There is a general consensus that P&R can bring economic benefits to city centres.  Local authorities often cite this as a justification for introducing the schemes.   However, there can be competition implications for surrounding centres.  If people divert to the city centre from other areas, this can be beneficial if it reduces demand for out-of-town shopping centres (which in turn leads to car mileage reductions); but it can also damage the viability of district centres and smaller surrounding towns/villages.  Again, there is insufficient evidence to draw clear conclusions.

There is no clear correlation between the introduction of P&R parking places and the number of reductions in city centre parking spaces.  Where city centre parking spaces are reduced there is potential to find a more economically buoyant use for the land.

An overall conclusion

It is difficult to improve on the following statement in a 1998 briefing from the Campaign to Protect Rural England [7].  Despite being nearly 20 years old, it has not been invalidated by subsequent evidence.

Ultimately, Park and Ride schemes are probably best viewed as an interim solution. They do not eliminate car dependency and once they reach saturation point, local authorities are left with the prospect of surrounding our towns and cities with an ever increasing number of car parks. In the end, the root causes of traffic growth have to be tackled. This requires the long term process of integrating land use planning with the need to reduce dependence on the car.

 

NOTES

[1]  See http://planningguidance.communities.gov.uk/blog/guidance/transport-evidence-bases-in-plan-making/transport-evidence-bases-in-plan-making-guidance/ para 006.

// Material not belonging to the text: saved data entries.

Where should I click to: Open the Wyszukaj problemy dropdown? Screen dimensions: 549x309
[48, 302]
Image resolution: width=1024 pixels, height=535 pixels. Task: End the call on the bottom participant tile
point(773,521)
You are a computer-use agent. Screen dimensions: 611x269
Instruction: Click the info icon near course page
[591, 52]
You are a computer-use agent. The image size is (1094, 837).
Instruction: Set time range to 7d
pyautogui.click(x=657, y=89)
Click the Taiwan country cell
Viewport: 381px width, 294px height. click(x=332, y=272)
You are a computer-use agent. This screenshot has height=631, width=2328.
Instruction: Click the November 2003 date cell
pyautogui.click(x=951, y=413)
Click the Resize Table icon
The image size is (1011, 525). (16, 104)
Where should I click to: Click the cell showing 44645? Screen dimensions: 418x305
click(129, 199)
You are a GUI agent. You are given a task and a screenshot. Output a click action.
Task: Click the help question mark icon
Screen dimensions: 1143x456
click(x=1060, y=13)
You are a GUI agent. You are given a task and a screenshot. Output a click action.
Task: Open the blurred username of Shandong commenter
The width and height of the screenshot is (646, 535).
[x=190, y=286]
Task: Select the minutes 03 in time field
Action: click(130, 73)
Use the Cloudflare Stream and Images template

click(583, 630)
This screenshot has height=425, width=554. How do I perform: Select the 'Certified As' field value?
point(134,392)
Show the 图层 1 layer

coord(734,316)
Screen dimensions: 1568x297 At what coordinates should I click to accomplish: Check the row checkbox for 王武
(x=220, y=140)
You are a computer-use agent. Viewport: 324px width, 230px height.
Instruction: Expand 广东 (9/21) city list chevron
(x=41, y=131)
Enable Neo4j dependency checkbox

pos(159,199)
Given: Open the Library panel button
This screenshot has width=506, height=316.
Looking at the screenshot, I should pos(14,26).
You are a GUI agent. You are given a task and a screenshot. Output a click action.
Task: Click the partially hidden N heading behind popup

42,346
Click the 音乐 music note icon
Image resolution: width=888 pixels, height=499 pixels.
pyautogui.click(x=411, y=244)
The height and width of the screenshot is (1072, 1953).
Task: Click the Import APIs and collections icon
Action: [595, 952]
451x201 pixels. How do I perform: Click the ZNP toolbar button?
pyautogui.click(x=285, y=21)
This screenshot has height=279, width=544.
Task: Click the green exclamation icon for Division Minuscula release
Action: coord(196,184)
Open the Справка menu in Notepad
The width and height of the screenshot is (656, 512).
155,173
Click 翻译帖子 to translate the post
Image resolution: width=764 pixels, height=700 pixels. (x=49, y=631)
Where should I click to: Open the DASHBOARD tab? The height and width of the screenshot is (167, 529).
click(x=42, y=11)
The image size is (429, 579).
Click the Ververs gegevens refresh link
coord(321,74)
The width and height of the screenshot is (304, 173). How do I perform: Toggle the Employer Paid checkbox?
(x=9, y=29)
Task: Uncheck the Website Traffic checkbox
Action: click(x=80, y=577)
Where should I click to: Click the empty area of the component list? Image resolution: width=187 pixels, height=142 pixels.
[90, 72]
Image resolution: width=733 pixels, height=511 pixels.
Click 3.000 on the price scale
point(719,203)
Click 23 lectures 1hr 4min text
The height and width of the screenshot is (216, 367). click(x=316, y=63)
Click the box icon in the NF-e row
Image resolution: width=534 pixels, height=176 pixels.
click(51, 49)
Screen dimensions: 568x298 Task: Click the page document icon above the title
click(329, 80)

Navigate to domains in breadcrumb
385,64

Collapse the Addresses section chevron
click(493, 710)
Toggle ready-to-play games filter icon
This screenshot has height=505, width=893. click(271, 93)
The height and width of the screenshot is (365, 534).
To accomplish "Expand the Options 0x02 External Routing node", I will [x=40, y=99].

[2]  Both documents available at https://new.devon.gov.uk/roadsandtransport/traffic-information/transport-planning/devon-and-torbay-local-transport-plan-3-2011-2026/

[3]  See para 4.5.3 of the Implementation Plan

[4]  Role of Bus-Based Park and Ride in the UK: A Temporal and Evaluative Review: Stuart Meek, Stephen Ison and Marcus Enoch, Transport Reviews, Vol. 28, No. 6, 781–803, November 2008

[5] For example, a 7-day P&R-only megarider ticket in Exeter costs £10 whereas the general 7-day megarider costs £14.

[6]  Quoted on p191 of Urban Transport without the Hot Air, vol 1, Steve Melia, UIT Cambridge, 2015.

[7]  Park and Ride – Its role in local transport policy, CPRE, 1998.